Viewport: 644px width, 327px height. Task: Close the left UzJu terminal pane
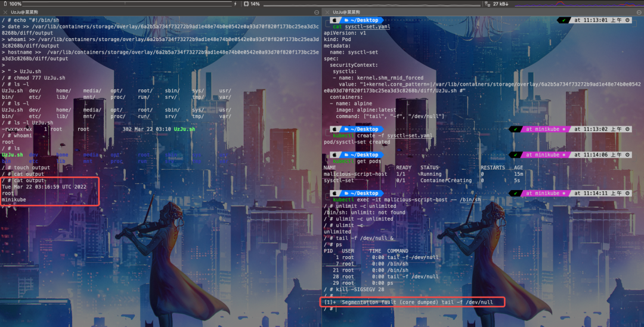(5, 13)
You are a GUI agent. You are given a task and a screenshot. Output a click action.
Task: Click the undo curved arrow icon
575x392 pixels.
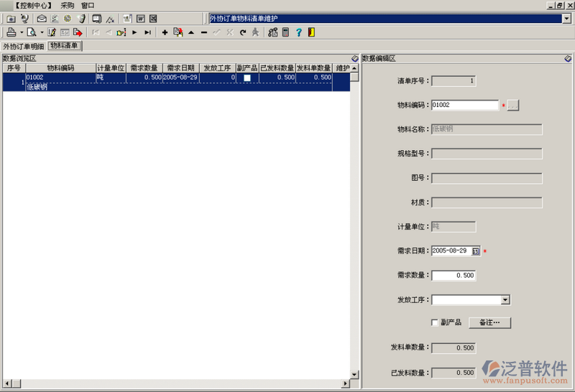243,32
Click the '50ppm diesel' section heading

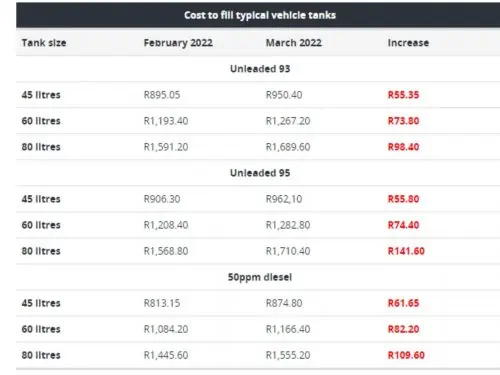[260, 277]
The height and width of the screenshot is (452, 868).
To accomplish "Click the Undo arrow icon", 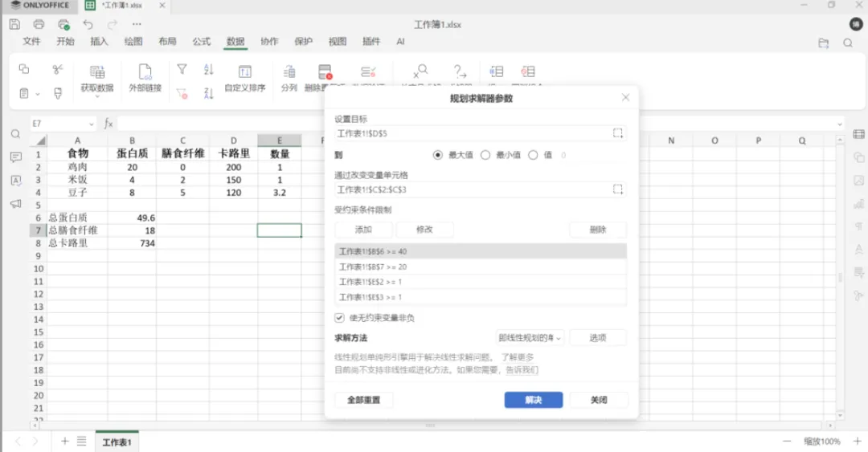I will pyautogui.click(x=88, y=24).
* * * * *
* _Task details_: Your task is to return the lines above, from the first one up to and including the line containing "The height and", minus any pictures.

* _Task result_:
Viewport: 644px width, 327px height. Task: Close the left UzJu terminal pane
(5, 13)
You are a GUI agent. You are given a task and a screenshot. Output a click action.
Task: Click the undo curved arrow icon
575x392 pixels.
243,32
Click the '50ppm diesel' section heading

[260, 277]
The height and width of the screenshot is (452, 868).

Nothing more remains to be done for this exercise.